Orla, who for many years, has worked closely alongside the charity Changing Faces, helps children with a wide range of conditions that can affect appearance. In offering specialised emotional and practical support to children with scars, markings, upper limb difference and other conditions that affect appearance, Orla can help build self-confidence and teach strategies and ways of coping with negative comments.

Frank Letch

For many years Frank has campaigned for a fair deal on behalf of families and individuals with disabilities. His breadth of knowledge around Disability Living Allowance has been invaluable to many and Frank has represented several cases with families at Disability Appeal Tribunals.

Frank has many, many strings to his bow! A father of 5 and Grandfather of 6, Frank lives a remarkably independent life. He can ride a modified bike, drive an automatic car, and also enjoys sailing. Frank is extremely skilful using his feet completing daily tasks with ease, writing, working on a computer, gardening, playing darts to name but a few.

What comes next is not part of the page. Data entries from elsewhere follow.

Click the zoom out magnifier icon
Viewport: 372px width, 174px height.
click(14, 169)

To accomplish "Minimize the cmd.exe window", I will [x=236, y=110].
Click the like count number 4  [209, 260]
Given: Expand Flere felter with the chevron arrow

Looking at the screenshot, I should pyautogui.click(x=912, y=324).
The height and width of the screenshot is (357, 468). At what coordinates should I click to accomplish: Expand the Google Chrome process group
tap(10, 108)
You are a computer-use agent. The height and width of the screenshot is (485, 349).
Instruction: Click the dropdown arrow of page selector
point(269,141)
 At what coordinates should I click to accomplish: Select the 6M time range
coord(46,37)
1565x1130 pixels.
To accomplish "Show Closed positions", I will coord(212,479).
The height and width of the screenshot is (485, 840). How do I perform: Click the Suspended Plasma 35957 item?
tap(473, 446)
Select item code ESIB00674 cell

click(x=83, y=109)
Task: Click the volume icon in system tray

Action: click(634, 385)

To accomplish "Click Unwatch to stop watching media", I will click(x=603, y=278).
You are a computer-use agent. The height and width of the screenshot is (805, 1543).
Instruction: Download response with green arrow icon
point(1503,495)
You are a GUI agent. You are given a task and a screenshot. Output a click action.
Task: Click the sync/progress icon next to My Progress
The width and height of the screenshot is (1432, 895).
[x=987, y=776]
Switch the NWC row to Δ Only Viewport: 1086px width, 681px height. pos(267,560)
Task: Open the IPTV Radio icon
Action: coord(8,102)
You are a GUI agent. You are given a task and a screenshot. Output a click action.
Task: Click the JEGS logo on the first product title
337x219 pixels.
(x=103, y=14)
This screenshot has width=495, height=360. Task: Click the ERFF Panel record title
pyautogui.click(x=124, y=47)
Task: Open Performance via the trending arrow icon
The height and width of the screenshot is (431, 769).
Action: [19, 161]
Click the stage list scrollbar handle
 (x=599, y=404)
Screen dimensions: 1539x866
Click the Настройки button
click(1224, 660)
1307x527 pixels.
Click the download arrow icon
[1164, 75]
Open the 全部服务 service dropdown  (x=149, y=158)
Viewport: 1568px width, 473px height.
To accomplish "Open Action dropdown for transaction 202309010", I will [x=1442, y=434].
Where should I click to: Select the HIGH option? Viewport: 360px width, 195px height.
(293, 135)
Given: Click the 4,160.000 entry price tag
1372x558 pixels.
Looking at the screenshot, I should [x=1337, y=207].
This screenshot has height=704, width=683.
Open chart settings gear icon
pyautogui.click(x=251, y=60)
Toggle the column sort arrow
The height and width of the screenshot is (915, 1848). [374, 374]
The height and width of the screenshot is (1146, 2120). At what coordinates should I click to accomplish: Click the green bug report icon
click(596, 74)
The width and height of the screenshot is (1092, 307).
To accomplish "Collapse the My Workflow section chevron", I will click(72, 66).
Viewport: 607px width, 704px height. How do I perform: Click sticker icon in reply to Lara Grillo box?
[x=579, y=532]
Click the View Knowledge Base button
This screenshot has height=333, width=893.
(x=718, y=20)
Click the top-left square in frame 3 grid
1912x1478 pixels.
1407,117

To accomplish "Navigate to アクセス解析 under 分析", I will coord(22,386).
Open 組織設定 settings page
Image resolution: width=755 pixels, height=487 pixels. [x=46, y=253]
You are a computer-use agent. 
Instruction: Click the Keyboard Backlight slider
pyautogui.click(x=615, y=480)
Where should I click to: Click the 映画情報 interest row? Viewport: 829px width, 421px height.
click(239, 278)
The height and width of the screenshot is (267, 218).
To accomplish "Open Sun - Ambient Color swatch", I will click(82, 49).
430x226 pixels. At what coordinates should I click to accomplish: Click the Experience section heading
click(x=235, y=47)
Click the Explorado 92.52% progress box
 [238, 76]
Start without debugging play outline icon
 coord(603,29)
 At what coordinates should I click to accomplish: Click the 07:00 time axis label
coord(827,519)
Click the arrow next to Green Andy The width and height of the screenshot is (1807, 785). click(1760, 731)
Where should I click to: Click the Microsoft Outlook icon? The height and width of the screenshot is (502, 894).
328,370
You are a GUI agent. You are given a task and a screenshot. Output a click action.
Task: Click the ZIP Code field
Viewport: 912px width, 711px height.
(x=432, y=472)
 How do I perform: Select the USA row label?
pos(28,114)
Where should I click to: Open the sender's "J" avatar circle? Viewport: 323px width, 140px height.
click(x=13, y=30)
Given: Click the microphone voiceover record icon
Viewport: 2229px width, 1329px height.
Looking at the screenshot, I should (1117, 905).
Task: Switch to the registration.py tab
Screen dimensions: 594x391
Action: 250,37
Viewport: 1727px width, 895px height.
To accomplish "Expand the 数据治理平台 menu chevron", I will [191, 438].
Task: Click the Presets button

In 2015 he received an MBE for services to people with disabilities and to the wider community in Crediton, and for the 12th year Cllr Frank Letch was elected chairman of Crediton Town Council and Mayor of Crediton May 2020.

Later this year Frank will be featured the fourth documentary film about his life, we will keep you posted!

Cornel Hrisca-Munn

Cornel is a Senior Access Officer – Disability Manager at Cheshire West and Chester Council , a disability and partnership strategy expert, employability professional and Oxford University graduate.

Alongside the day job and in his spare time, Cornel is a professional musician, with a number of prestigious performances and an illustrious musical portfolio to his name. An avid fundraiser from the age of 6, Cornel raised thousands of pounds which was recognised when he received the Pride of Britain Child of Courage Award in March 2004.